WHAT THIS TASK INVOLVES
For every line in the records that has the word "field", make a copy.

DATA SECTION
------------------------------

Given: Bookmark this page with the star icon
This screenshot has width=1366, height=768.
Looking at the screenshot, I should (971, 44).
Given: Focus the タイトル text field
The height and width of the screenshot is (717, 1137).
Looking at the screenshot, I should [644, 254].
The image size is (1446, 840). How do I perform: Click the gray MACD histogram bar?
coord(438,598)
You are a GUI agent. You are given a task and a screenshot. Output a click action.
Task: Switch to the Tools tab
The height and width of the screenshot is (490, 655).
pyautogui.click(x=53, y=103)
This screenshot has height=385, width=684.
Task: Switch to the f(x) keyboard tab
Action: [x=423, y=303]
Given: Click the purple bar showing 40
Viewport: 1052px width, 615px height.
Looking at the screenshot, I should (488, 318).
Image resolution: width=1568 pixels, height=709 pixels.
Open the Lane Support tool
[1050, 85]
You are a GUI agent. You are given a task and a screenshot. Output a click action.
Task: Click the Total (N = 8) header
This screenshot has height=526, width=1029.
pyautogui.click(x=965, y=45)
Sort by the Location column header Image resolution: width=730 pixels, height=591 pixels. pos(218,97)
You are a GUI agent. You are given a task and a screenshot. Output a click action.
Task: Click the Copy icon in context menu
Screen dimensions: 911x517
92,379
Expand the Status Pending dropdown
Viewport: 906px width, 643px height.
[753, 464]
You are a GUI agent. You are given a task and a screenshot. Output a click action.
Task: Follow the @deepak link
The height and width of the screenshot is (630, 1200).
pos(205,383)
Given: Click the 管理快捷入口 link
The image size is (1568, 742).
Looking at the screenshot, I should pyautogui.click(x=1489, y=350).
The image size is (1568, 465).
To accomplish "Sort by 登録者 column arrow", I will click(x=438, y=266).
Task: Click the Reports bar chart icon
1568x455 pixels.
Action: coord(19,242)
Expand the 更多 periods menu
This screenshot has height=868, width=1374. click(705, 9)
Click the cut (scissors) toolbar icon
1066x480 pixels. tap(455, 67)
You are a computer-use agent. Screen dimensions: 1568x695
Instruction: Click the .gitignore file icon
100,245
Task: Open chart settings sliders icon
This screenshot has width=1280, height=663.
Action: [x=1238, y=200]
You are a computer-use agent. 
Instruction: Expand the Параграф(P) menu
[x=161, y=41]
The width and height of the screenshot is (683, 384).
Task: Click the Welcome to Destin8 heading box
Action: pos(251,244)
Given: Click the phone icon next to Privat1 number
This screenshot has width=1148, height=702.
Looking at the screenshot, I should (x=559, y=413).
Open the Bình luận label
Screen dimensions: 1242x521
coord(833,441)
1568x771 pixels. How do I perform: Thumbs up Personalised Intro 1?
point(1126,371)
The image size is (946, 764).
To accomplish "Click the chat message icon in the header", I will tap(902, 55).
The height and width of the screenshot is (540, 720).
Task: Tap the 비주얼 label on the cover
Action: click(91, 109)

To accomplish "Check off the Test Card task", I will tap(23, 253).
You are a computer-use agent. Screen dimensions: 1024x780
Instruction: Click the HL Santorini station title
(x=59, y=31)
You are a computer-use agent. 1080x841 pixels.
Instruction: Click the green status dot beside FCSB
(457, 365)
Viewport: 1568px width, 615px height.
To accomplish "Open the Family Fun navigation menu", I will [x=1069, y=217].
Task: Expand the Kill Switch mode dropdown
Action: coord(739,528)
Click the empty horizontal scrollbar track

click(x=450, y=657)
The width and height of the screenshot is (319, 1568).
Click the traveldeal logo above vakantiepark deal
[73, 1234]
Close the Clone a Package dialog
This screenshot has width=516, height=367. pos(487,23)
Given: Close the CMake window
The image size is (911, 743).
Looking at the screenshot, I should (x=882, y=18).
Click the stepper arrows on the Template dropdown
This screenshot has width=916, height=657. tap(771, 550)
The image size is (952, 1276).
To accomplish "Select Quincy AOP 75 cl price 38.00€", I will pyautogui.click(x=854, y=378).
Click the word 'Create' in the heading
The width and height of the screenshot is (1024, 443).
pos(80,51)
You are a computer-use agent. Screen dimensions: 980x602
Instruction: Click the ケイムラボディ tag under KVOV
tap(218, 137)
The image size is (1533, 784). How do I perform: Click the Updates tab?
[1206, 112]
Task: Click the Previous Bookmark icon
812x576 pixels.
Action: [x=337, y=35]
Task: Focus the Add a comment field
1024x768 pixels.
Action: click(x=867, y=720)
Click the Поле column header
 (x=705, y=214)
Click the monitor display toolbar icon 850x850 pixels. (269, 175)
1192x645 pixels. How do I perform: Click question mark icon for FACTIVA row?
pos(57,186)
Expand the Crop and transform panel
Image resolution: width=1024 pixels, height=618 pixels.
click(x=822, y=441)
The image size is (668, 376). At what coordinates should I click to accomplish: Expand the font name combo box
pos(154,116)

------------------------------

ANSWER SPACE
Given: Focus the タイトル text field
Task: Focus the Add a comment field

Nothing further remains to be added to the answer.